[Stored data]
((

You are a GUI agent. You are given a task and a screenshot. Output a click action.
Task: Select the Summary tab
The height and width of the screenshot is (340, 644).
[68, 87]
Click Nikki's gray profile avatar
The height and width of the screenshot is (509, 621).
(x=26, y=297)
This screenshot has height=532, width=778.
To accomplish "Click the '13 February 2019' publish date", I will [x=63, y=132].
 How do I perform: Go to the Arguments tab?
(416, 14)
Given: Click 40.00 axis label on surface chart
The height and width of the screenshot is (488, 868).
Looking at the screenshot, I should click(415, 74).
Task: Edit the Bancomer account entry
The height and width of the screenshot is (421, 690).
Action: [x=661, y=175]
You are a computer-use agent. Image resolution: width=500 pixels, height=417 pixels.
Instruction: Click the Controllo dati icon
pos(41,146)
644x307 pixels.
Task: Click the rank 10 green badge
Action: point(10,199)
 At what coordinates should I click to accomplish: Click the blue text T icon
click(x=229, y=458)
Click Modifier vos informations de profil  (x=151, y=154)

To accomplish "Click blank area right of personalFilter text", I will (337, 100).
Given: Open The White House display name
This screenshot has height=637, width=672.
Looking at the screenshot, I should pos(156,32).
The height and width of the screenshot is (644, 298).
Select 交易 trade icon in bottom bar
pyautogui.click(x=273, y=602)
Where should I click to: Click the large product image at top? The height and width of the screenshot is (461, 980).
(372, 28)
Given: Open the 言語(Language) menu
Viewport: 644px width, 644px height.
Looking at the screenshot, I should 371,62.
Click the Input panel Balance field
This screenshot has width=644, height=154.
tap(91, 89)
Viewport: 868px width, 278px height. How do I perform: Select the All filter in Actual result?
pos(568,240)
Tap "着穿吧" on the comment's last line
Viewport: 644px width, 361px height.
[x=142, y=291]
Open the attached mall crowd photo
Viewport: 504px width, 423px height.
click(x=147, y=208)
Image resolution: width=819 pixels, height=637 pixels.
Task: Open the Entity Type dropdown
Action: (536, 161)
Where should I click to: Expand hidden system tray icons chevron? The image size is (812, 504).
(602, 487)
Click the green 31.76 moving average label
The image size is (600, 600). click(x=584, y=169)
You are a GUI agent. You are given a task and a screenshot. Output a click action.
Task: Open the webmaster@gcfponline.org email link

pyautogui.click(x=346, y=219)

))

PROBLEM DESCRIPTION:
All lines that contain the word "will" must be copied from the records above.

RESULT FOR THIS EXERCISE:
To accomplish "Click the '13 February 2019' publish date", I will [x=63, y=132].
To accomplish "Click blank area right of personalFilter text", I will (337, 100).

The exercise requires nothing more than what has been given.